|Blanco, Juan - SPAIN|
|Gee, George - PATUXENT WILDLIFE|
|Wildt, David E - SMITHSONIAN|
Submitted to: Cryobiology
Publication Type: Peer Reviewed Journal
Publication Acceptance Date: December 11, 2007
Publication Date: April 1, 2008
Citation: Blanco, J.M., Long, J.A., Gee, G., Donoghue, A.M., Wildt, D.E. 2008. Osmotic tolerance of avian spermatozoa: influence of time, temperature, cryoprotectant and membrane ion pump function on sperm viability. Cryobiology. 56:8-14. Interpretive Summary: In an effort to understand species-specific tolerance to cryopreservation, a comparative approach was used to evaluate novel cryopreservation protocols. Specifically, the benefits of incorporating osmoprotectants and supplemental ATP were investigated. The results were interesting in that both turkey and crane sperm responded differently to the various treatments. For example, turkey sperm motility was greatly improved when both sucrose and trehalose were included in the cryodiluent; whereas crane sperm motility was only improved by the addition of ATP. Also interesting was that treatments which improved sperm motility did not always improve sperm viability post-thaw. These data support the idea that cryopreservation protocols should be tailored for each species and present possible avenues for improving turkey and crane sperm cryopreservation protocols.

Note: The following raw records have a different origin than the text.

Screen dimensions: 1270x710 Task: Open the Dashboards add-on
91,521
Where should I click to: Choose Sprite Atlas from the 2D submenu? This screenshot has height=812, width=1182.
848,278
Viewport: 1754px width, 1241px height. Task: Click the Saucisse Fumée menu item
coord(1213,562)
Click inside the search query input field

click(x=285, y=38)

Technical Abstract: A comparative approach was used to evaluate the viability of avian spermatozoa frozen in a dimethylacetamide (DMA) cryodiluent supplemented with osmoprotectants or ATP. Turkey and crane semen was cryopreserved with a final concentration of 6, 10, 18, 24 or 26% of the permeating cryoprotectant DMA either alone or in combination with ATP (1.5, 3 or 6%) or one of the following osmoprotectants: 1) sucrose (turkey, 8%; crane, 5%); 2) 5% sucrose and 5% trehalose; or 3) betaine hydrochloride (1.25, 2.5 or 5%). After thawing, sperm viability was assessed using the eosin-nigrosin stain and sperm motility was determined using the hanging drop technique. For semen frozen only with DMA, post-thaw sperm motility was highest (p<0.05) for 6% and 10%, regardless of species. Turkey sperm frozen with the combination of sucrose and trehalose had higher (p<0.05) post-thaw motility for all DMA treatments compared to DMA alone; however, for all DMA treatments, only the osmoprotectant betaine (1.25%) improved turkey sperm viability post-thaw compared to DMA alone or other treatments (p<0.05). Conversely, the post-thaw motility of crane sperm was only improved with the combination of 24% DMA and 1.5% ATP; in the presence of osmoprotectants, crane sperm motility decreased as the osmoprotectant concentration increased. The lower concentration of ATP also improved crane sperm viability post-thaw, especially for DMA concentrations 18% or greater. The combination of sucrose and trehalose improved crane sperm viability only with 6% and 10% DMA. These data further confirm species-specific differences in sperm survival after cryopreservation and suggest potential strategies to improve cryopreservation protocols.